Texte =

>>>>

Il rit, et son rire emporte avec lui la foule. Répercuté par les haut-parleurs sur les façades blanches et rongées de sel de la place Mancheya, bordée par la baie d’Alexandrie, il rebondit, comme un fol et interminable hoquet, transporté par les ondes radio, sous les minarets du Caire millénaire, au fond des campagnes du delta, dans l’aridité des terres rougies de Haute-Egypte, les hauts plafonds d’Héliopolis.

<<<<

Extraits de données =
>>>>

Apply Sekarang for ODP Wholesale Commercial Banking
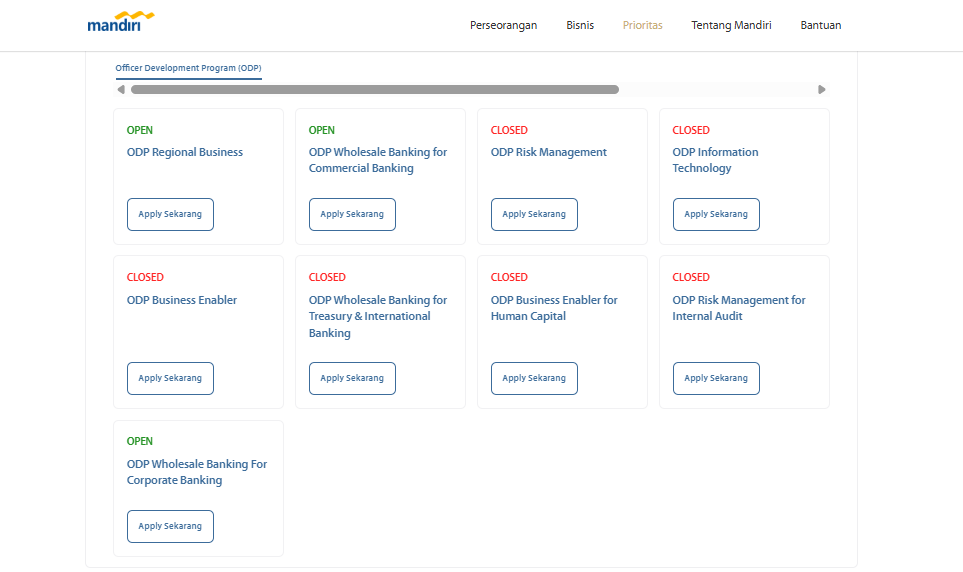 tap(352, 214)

<<<<
>>>>

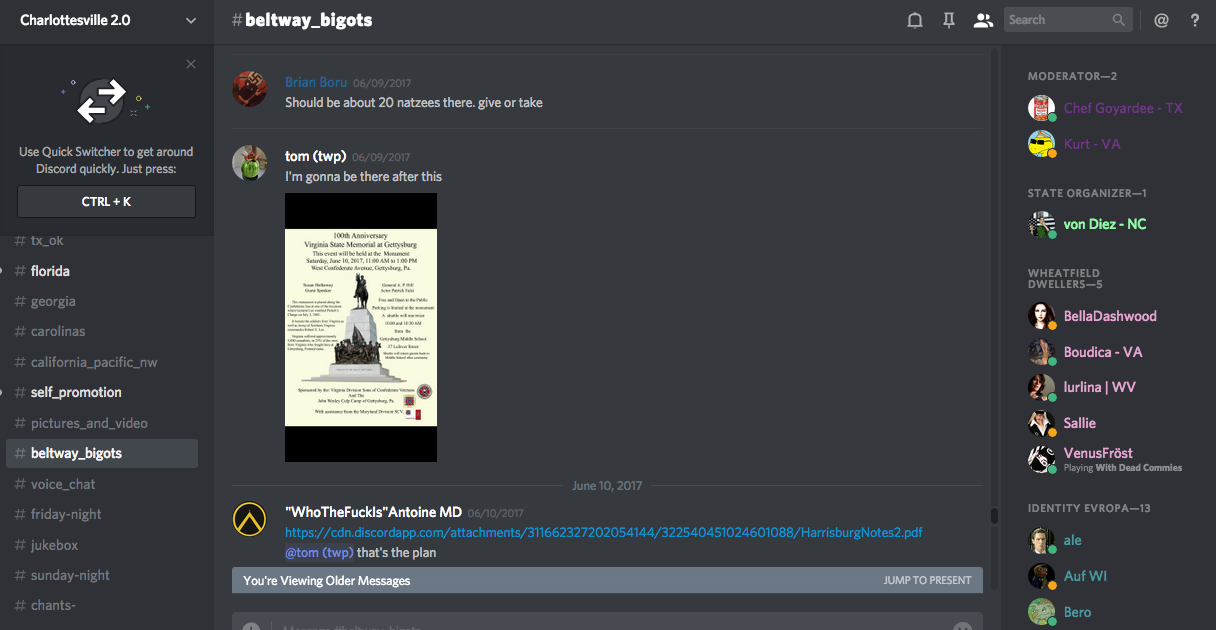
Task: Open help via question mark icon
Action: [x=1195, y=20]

<<<<

Exercices =
A – Relevez tous les noms propres de lieux qui apparaissent dans le texte sur le rire qui gagne la foule.
B – Rédigez la suite du texte sur le rire qui se répand à travers l’Égypte, en partant de sa dernière phrase.
Ces données n’ont aucun rapport avec le texte.

Réponses aux exercices =
A – la place Mancheya, Alexandrie, le Caire, la Haute-Egypte, Héliopolis

B –
Ivre d'audace, tête en arrière, sur son podium, le zaïm rit donc. En ce soir du 26 juillet 1956, Gamal Abdel Nasser vient de redonner à son peuple sa fierté perdue (lire page suivante) : «Je vous annonce qu'à l'heure même où je vous parle, le journal officiel publie la loi nationalisant la compagnie ; qu'à l'heure même où je parle, les agents du gouvernement prennent possession de la compagnie.» L'Egypte, incrédule, comprend, d'un coup. Et explose de joie, comme gagnée par la folie. Il n'est pas loin de 21 heures, la nuit est tombée sur l'Egypte. A l'est, à Suez, Port-Saïd, Ismaïlia, et Port-Tewfiq, des hommes sont entrés dans les bureaux de la Compagnie universelle du canal de Suez. En milieu d'après-midi, ils ont reçu des enveloppes, qu'ils n'ont ouvertes qu'au signal donné, et exécuté les ordres. Le soir venu, ite missa est. Le canal, voie stratégique détenue à 44 % par les capitaux anglais, vient de faire son retour dans le giron égyptien.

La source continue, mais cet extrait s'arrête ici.